I went about my drive and I felt myself getting angrier and hopeless so I drove home. I chatted with a friend that night and she told me about an Instagram live worship vespers that my old pastor and his daughter did so I checked it out. I immediately began bawling my eyes out.

 

Over the last two days I have realized that I had let myself fall out of routine. Not reading my bible, spending too much time on social media, not investing in any creative outlets etc… Which plays a huge role in keeping sane for me. So I started Monday to get back on track. Even though it meant waking up earlier than I would have liked. Then today I stumbled upon a book about the enneagram. I have somewhat recently discovered that I am a type 8 on the enneagram. Known as the challenger, the passionate pursuer of justice, the one who speaks up for those who cannot. Want to know what an 8s biggest fear is? Being controlled. 

 

Being controlled by someone who might take advantage of everyone wearing masks.

Being controlled by being forced to wear a mask in public.

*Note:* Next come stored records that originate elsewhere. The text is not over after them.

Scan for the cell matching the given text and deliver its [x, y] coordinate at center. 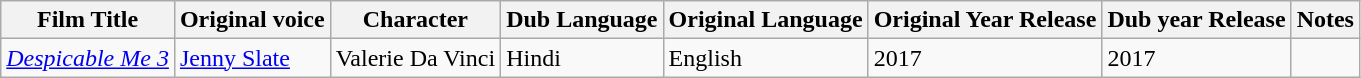
Film Title [88, 20]
Valerie Da Vinci [415, 58]
Jenny Slate [252, 58]
Original Language [766, 20]
Dub year Release [1196, 20]
Despicable Me 3 [88, 58]
Character [415, 20]
Hindi [582, 58]
Original Year Release [985, 20]
English [766, 58]
Original voice [252, 20]
Dub Language [582, 20]
Notes [1325, 20]
Provide the (x, y) coordinate of the cell's center where the given text is located.  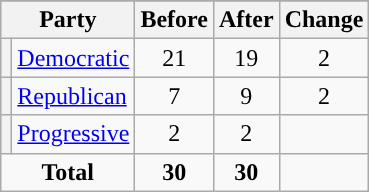
Before (174, 20)
Republican (74, 96)
Progressive (74, 134)
Party (68, 20)
Total (68, 172)
21 (174, 58)
After (246, 20)
Change (324, 20)
19 (246, 58)
9 (246, 96)
7 (174, 96)
Democratic (74, 58)
Provide the [X, Y] coordinate of the cell's center where the given text is located.  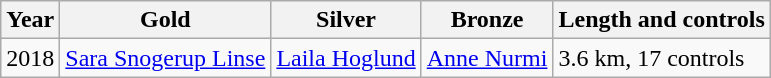
2018 [30, 58]
Laila Hoglund [346, 58]
Length and controls [662, 20]
Sara Snogerup Linse [166, 58]
Year [30, 20]
Silver [346, 20]
Gold [166, 20]
3.6 km, 17 controls [662, 58]
Bronze [487, 20]
Anne Nurmi [487, 58]
Extract the (X, Y) coordinate from the center of the cell holding the provided text.  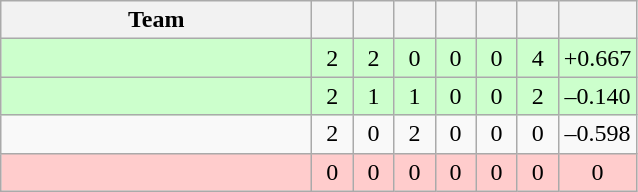
–0.598 (598, 134)
–0.140 (598, 96)
4 (538, 58)
+0.667 (598, 58)
Team (156, 20)
Output the (X, Y) coordinate of the center of the cell containing the given text.  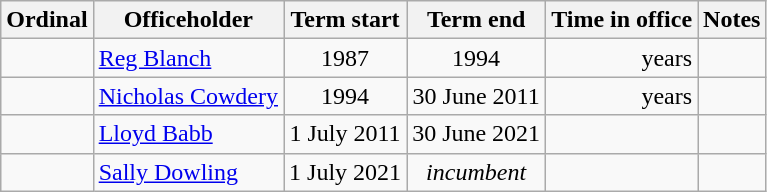
1 July 2021 (346, 172)
Reg Blanch (188, 58)
Sally Dowling (188, 172)
30 June 2021 (476, 134)
30 June 2011 (476, 96)
Lloyd Babb (188, 134)
Term end (476, 20)
1 July 2011 (346, 134)
Nicholas Cowdery (188, 96)
incumbent (476, 172)
Term start (346, 20)
Ordinal (47, 20)
Officeholder (188, 20)
Notes (732, 20)
1987 (346, 58)
Time in office (622, 20)
Identify which cell holds the provided text, then report its (x, y) central coordinate. 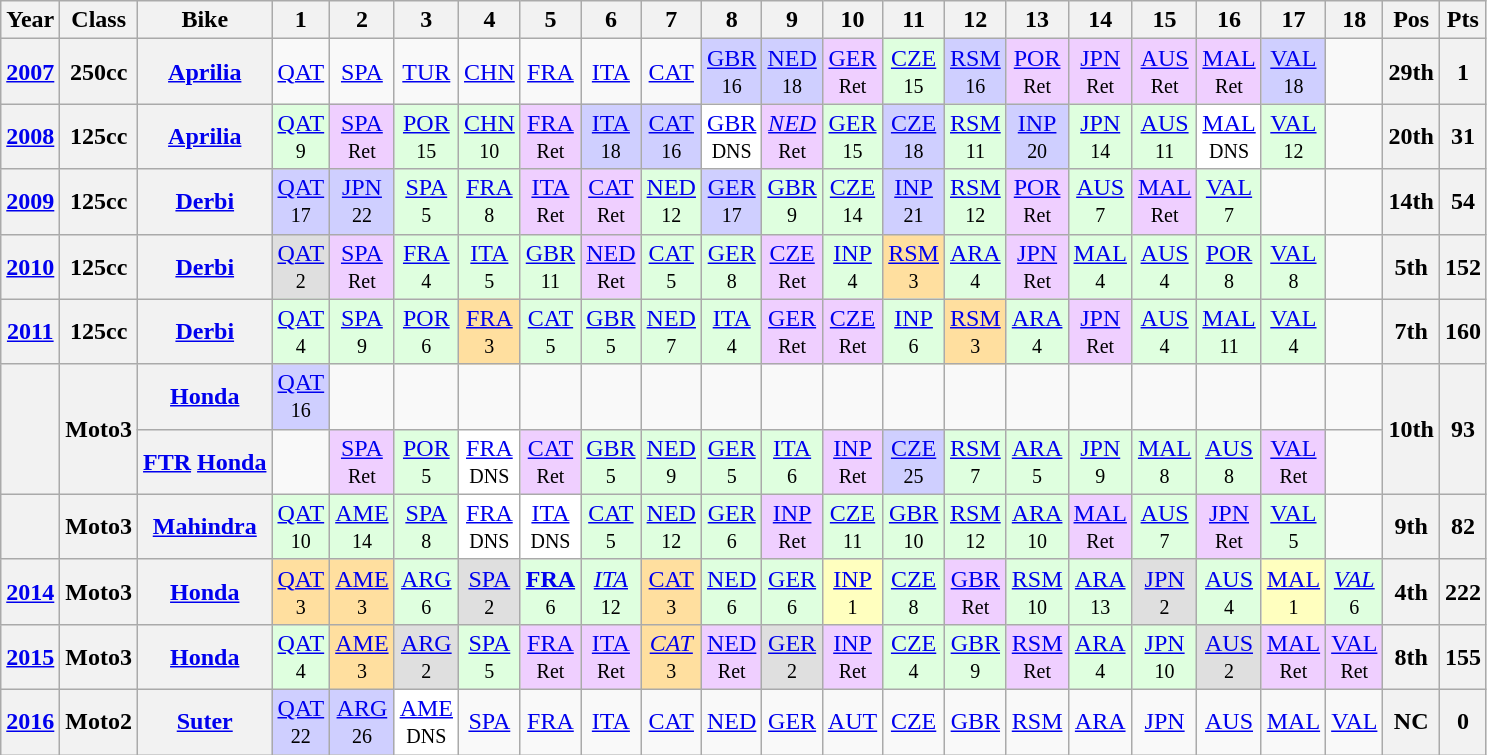
SPA8 (426, 526)
GER15 (852, 136)
AUT (852, 722)
NED18 (792, 72)
9 (792, 20)
TUR (426, 72)
NED (731, 722)
CHN10 (490, 136)
GBRDNS (731, 136)
GBRRet (975, 592)
CZE25 (914, 462)
MAL1 (1293, 592)
GBR11 (550, 266)
AUS2 (1229, 656)
7 (671, 20)
QAT10 (301, 526)
CZE18 (914, 136)
Mahindra (205, 526)
NC (1411, 722)
QAT9 (301, 136)
RSMRet (1037, 656)
INP20 (1037, 136)
ITA18 (611, 136)
GBR16 (731, 72)
VAL5 (1293, 526)
GBR10 (914, 526)
QAT22 (301, 722)
31 (1462, 136)
ITA12 (611, 592)
8th (1411, 656)
GER2 (792, 656)
10th (1411, 429)
CHN (490, 72)
ARA13 (1100, 592)
222 (1462, 592)
JPN (1164, 722)
GER8 (731, 266)
GBR (975, 722)
NED7 (671, 332)
15 (1164, 20)
16 (1229, 20)
CZE11 (852, 526)
AUSRet (1164, 72)
SPA9 (362, 332)
ITA6 (792, 462)
2014 (30, 592)
2016 (30, 722)
CZE15 (914, 72)
82 (1462, 526)
MALDNS (1229, 136)
POR6 (426, 332)
AUS8 (1229, 462)
10 (852, 20)
FRA6 (550, 592)
GER17 (731, 202)
29th (1411, 72)
7th (1411, 332)
ARA5 (1037, 462)
ARA10 (1037, 526)
FRA4 (426, 266)
ITADNS (550, 526)
JPN14 (1100, 136)
17 (1293, 20)
155 (1462, 656)
POR8 (1229, 266)
CZE8 (914, 592)
Year (30, 20)
QAT17 (301, 202)
RSM11 (975, 136)
6 (611, 20)
3 (426, 20)
152 (1462, 266)
JPN9 (1100, 462)
2007 (30, 72)
RSM7 (975, 462)
Moto2 (99, 722)
Class (99, 20)
ITA5 (490, 266)
FTR Honda (205, 462)
14 (1100, 20)
JPN22 (362, 202)
CZE (914, 722)
FRA3 (490, 332)
AUS11 (1164, 136)
54 (1462, 202)
FRA8 (490, 202)
GER5 (731, 462)
4 (490, 20)
MAL11 (1229, 332)
CAT16 (671, 136)
MAL (1293, 722)
VAL7 (1229, 202)
RSM (1037, 722)
18 (1354, 20)
ARG26 (362, 722)
POR15 (426, 136)
160 (1462, 332)
CZE4 (914, 656)
ARG6 (426, 592)
ITA4 (731, 332)
QAT16 (301, 396)
INP4 (852, 266)
VAL18 (1293, 72)
SPA2 (490, 592)
13 (1037, 20)
20th (1411, 136)
Suter (205, 722)
ARA (1100, 722)
0 (1462, 722)
VAL (1354, 722)
CZE14 (852, 202)
2008 (30, 136)
5th (1411, 266)
250cc (99, 72)
Bike (205, 20)
9th (1411, 526)
2010 (30, 266)
INP6 (914, 332)
RSM10 (1037, 592)
QAT (301, 72)
AME14 (362, 526)
11 (914, 20)
AMEDNS (426, 722)
JPN10 (1164, 656)
14th (1411, 202)
2 (362, 20)
GER (792, 722)
2009 (30, 202)
MAL4 (1100, 266)
MAL8 (1164, 462)
JPN2 (1164, 592)
5 (550, 20)
QAT3 (301, 592)
93 (1462, 429)
INP1 (852, 592)
VAL4 (1293, 332)
Pos (1411, 20)
NED9 (671, 462)
RSM16 (975, 72)
8 (731, 20)
Pts (1462, 20)
VAL12 (1293, 136)
INP21 (914, 202)
QAT2 (301, 266)
POR5 (426, 462)
12 (975, 20)
2015 (30, 656)
NED6 (731, 592)
4th (1411, 592)
VAL6 (1354, 592)
AUS (1229, 722)
VAL8 (1293, 266)
ARG2 (426, 656)
2011 (30, 332)
Provide the [X, Y] coordinate of the cell's center where the given text is located.  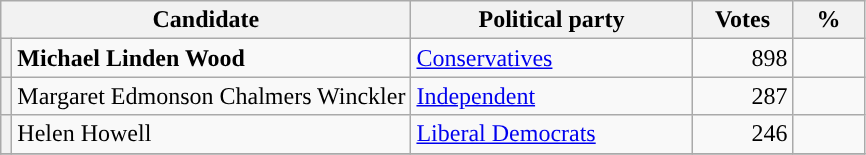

Being controlled by being told it’s unsafe to be around others.

 

Anything else you can think of that has to do with control surrounding Covid-19? Yup, just about everything. It was like a lightbulb went off for me. I was finally able to see where all my anger and frustrations were coming from. The fact that I felt like I was being told what to do when I didn’t agree with it. It was then in that moment I could breathe and let the anger go. To look at my circumstances and say “Yes, I may not be in control but God is and so I have to put my trust in Him when I don’t trust anything else around me”. 

 

So how does a high functioning introvert, type 8 who also feels like they are being suffocated survive Covid-19? They remember to breathe, give themselves grace to not be ok, lean into Jesus and refuse to go into any store that makes them wear a mask. Lol. 

 

I share this with you today because I hope you know you are not alone. I tend to isolate and pretend everything is ok when it is not and then I fall into a pit and have to climb out. I want to encourage you in this: don’t be afraid to share how you really feel. We are all going through really tough times right now. A friend told me a few weeks ago “we are all in the same storm but different boats”. My boat had some holes and really heavy things I’ve been in the process of throwing overboard. Maybe your boat is in great condition and you are doing fine. Maybe your boat is so overflowing with water its filling up faster than you can dump water out. Both are ok. But remember, now is the time more than ever to pour into others and reach out if you need help emptying the water from your boat. Just because we are in different boats doesn’t mean we can’t tie them together and get through this storm.